DESCRIPTION OF THE TASK >>
Write out the lines below as a JSON list of strings, one string per line, skipping any blank lines.

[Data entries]
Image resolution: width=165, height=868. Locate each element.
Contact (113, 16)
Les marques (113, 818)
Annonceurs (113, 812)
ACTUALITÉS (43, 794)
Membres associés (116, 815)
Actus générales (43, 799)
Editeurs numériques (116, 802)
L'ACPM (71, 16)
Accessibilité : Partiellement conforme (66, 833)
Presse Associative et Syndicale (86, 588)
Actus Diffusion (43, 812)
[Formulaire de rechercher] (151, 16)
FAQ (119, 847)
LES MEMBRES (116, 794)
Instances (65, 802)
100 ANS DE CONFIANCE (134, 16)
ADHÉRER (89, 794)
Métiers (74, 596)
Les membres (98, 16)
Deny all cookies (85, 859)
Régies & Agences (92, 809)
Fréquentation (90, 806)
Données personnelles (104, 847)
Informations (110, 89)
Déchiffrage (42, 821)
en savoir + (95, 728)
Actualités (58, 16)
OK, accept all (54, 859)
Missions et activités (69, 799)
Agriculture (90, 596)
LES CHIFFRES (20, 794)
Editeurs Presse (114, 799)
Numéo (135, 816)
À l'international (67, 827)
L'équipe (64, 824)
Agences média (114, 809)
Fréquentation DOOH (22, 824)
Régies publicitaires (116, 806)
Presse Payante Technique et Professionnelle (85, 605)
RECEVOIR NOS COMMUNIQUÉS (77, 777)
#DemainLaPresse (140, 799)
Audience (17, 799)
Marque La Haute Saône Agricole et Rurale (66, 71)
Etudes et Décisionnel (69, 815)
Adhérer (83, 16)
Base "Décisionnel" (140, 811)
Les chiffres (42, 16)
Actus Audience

CORRECT RESPONSE >>
[
  "Image resolution: width=165, height=868. Locate each element.",
  "Contact (113, 16)",
  "Les marques (113, 818)",
  "Annonceurs (113, 812)",
  "ACTUALITÉS (43, 794)",
  "Membres associés (116, 815)",
  "Actus générales (43, 799)",
  "Editeurs numériques (116, 802)",
  "L'ACPM (71, 16)",
  "Accessibilité : Partiellement conforme (66, 833)",
  "Presse Associative et Syndicale (86, 588)",
  "Actus Diffusion (43, 812)",
  "[Formulaire de rechercher] (151, 16)",
  "FAQ (119, 847)",
  "LES MEMBRES (116, 794)",
  "Instances (65, 802)",
  "100 ANS DE CONFIANCE (134, 16)",
  "ADHÉRER (89, 794)",
  "Métiers (74, 596)",
  "Les membres (98, 16)",
  "Deny all cookies (85, 859)",
  "Régies & Agences (92, 809)",
  "Fréquentation (90, 806)",
  "Données personnelles (104, 847)",
  "Informations (110, 89)",
  "Déchiffrage (42, 821)",
  "en savoir + (95, 728)",
  "Actualités (58, 16)",
  "OK, accept all (54, 859)",
  "Missions et activités (69, 799)",
  "Agriculture (90, 596)",
  "LES CHIFFRES (20, 794)",
  "Editeurs Presse (114, 799)",
  "Numéo (135, 816)",
  "À l'international (67, 827)",
  "L'équipe (64, 824)",
  "Agences média (114, 809)",
  "Fréquentation DOOH (22, 824)",
  "Régies publicitaires (116, 806)",
  "Presse Payante Technique et Professionnelle (85, 605)",
  "RECEVOIR NOS COMMUNIQUÉS (77, 777)",
  "#DemainLaPresse (140, 799)",
  "Audience (17, 799)",
  "Marque La Haute Saône Agricole et Rurale (66, 71)",
  "Etudes et Décisionnel (69, 815)",
  "Adhérer (83, 16)",
  "Base \"Décisionnel\" (140, 811)",
  "Les chiffres (42, 16)",
  "Actus Audience"
]